Christopher Robin Nordström | TokyoBuild
Iteration
i GALLERY OSAKA is hosting “Iteration,” which is the first solo exhibition in Japan by Stockholm-based Christopher Robin Nordström (TokyoBuild).
As suggested by the name “TokyoBuild,” this project takes as its subject the Tokyo cityscape and is conducted in Stockholm where the artist is based. The method used, which involves reconstructing the architecture based on indirect visual information from Google Street View rather than visiting the actual locations, also is an attempt to question physical distance and perceptional relationships.
Nordström has focused on the countless anonymous buildings that exist in the city, putting them up as a detailed physical model. There, not specific landmarks but rather “commonplace buildings” that people will seldom remember are repeatedly observed and recreated.
In this exhibition, a single house is iterated in multiple times. Renovation, repairs, neglect, additions—these don’t contrast dramatically but accumulate as if sinking into the surface layers. Rather than change itself, this work deals with the conditions of continuous change.
The work uses a 1:20 scale throughout. This ratio lets visitors oscillate between a bird’s-eye view and perspectives that pull your attention to the details, never fixating your distance to the work. It maintains a state of granting visibility while never allowing for complete comprehension.
Observed from afar, this is a fragment of a city recreated elsewhere, now on display in Osaka. This multilayered overlapping of distances acts as a key premise of this exhibition.
Things seemingly identical that do not fully overlap.
Things undergoing change that cannot fully transform.
Urban iterations appear not as linear time but as movements that fold and pile up, recurring continuously. “Iteration” presents you with a moment when those movements take on a contour.
Please come experience it for yourself.
DATES
MAY 23 - JUNE 22, 2026
*WED-MON
OPENING RECEPTION
MAY 23 (SAT), 5-8PM
LOCATION
i GALLERY OSAKA
1F, 3-8-14, MINAMISENBA,
CHUO-KU, OSAKA-SHI,
OSAKA
ARTIST
Christopher Robin Nordström | TokyoBuild
"Iteration
A house appears.
Then again.
And again.
Not a singular place, but a form repeated—familiar, quiet, almost invisible. The kind of house that fills the city without being noticed, that holds lives without insisting on being remembered.
Eight times, the same house returns.
Each model marks a different year, though time does not announce itself loudly. It settles in small ways: a surface replaced, a color faded, a detail added, something removed. These changes accumulate without spectacle. What shifts is not the structure alone, but the trace of living— maintenance, neglect, adaptation, care.

DATASET EXTRACT:
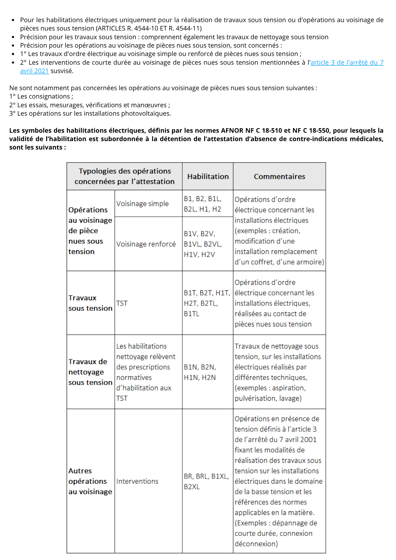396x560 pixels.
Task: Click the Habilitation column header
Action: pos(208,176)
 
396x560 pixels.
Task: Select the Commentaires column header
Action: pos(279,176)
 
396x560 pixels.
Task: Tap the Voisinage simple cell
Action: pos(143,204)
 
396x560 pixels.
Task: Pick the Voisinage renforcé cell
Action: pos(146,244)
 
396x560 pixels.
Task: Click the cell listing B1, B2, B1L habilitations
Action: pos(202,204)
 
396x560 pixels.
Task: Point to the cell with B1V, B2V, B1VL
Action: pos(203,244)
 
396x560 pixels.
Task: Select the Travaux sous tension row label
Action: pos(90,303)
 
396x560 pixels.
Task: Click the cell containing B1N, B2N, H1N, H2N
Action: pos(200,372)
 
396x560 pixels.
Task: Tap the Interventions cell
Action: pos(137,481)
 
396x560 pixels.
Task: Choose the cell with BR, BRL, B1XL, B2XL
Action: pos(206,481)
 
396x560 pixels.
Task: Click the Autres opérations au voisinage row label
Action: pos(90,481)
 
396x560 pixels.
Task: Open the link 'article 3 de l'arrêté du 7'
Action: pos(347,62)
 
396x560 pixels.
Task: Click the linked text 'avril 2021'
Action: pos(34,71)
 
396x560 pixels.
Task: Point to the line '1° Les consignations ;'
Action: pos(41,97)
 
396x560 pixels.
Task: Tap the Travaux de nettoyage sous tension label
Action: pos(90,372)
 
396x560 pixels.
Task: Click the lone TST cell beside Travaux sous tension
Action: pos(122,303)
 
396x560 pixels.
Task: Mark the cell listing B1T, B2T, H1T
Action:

YOUR ASSIGNMENT: Rewrite the exhibition text starting with "Nordström has focused" and going on through "for complete comprehension.", swapping "anonymous buildings" for "nameless buildings". The data has nothing to do with the exhibition text.

SOLUTION FOR THIS EXERCISE:
Nordström has focused on the countless nameless buildings that exist in the city, putting them up as a detailed physical model. There, not specific landmarks but rather “commonplace buildings” that people will seldom remember are repeatedly observed and recreated.
In this exhibition, a single house is iterated in multiple times. Renovation, repairs, neglect, additions—these don’t contrast dramatically but accumulate as if sinking into the surface layers. Rather than change itself, this work deals with the conditions of continuous change.
The work uses a 1:20 scale throughout. This ratio lets visitors oscillate between a bird’s-eye view and perspectives that pull your attention to the details, never fixating your distance to the work. It maintains a state of granting visibility while never allowing for complete comprehension.